Тарас закашлялся и стал размышлять вслух:
— Может, там, а может, с белыми явится. Разве теперь угадаешь. Мишка не сбрехал, что Кубанский полк, как возвратился с турецкого фронту, весь сдался красным под Невинкой. Хто умнее был — ноги на плечи да по домам. А вот Митька не заявился. Ума, видно, не хватило на это дело.
— Брешет твой Мишка! Брешет, — запальчиво выкрикнул дед Заводное.
Он не мог допустить, что его внук у красных.
— Ну и хорошо, что Митя домой не явился, — подала свой голос Нюра. — А явился бы, заставили красных ловить. Мобилизовали бы его белые. А Мишка тоже от войны не отвертелся — к Шкуро в карательную сотню попал, да ещё десяток шомполов получил за то, что на чердаке отсиживался.
— Во–во! Такому шарлатану, как Мишка, не впервой плети получать. Он с детства, стервец, отчаянный!

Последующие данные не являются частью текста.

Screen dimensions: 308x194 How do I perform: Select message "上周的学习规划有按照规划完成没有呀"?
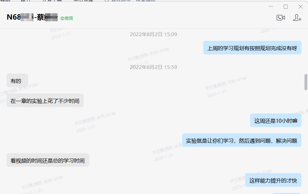tap(252, 48)

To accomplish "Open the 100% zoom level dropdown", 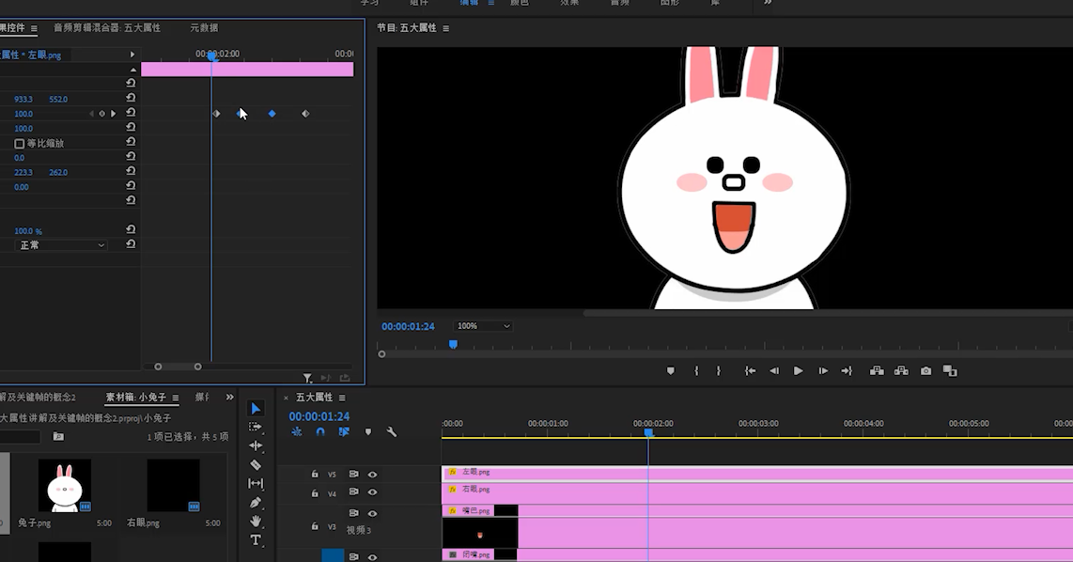I will tap(483, 326).
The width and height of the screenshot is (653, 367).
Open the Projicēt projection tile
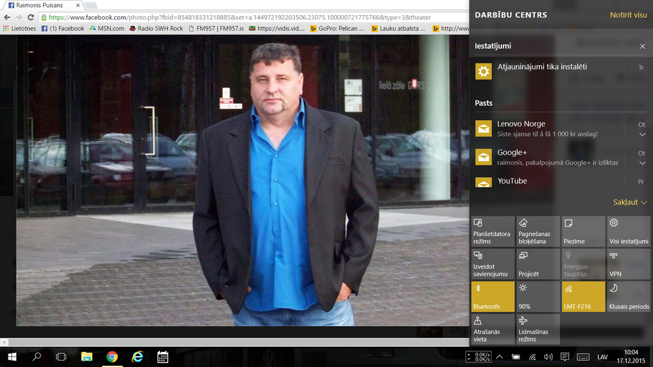(538, 264)
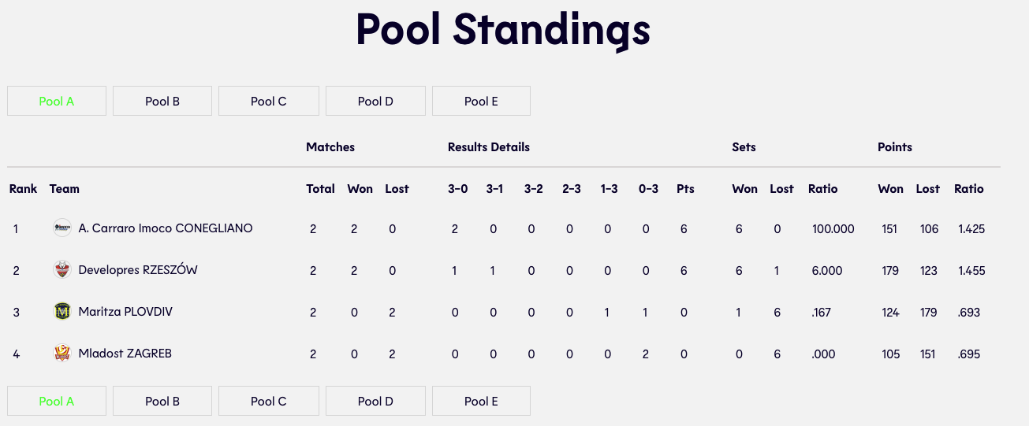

Тарас, кряхтя, слез с печи. Сел на лавку, стал смотреть в окно. Вся семья стояла и, глядя на белеющие вершины гор, гадала о судьбе Митьки.
Тарас в раздумье проговорил:
— Нашему Митьке место с кадетами. По нашему положению ему не место с босяками.
Нюрку всю передёрнуло от слов свёкра. Она метнула на него недобрый взгляд.
Дед поддержал сына:
— Што правда, то правда! Эти революции долго не удерживаются. Вон в пятом грду чем кончилось для урупцев? Поддержали бунтовщиков и в Сибирь попали.
Думается мне, что наш Митюшка у белых. Вот плюнь на меня, если унучек не вернётся домой с золотыми погонами!
Нюра дёрнула губами, стараясь скрыть усмешку, и тихо возразила:
— Теперя, дедушка, до золотых погонов дослужиться нетрудно. Стоит попасть в «волчью» сотню Шкуро — погоны есть. Как поглядишь, сколько теперя разных прапоров по улицам шатается — палку кинь в собаку, в прапора попадёшь. А толку? Этих прапоров тоже колотят, как зайцев. Уж лучше нехай наш Митя в горах переждёт, пока эта кутерьма уляжется.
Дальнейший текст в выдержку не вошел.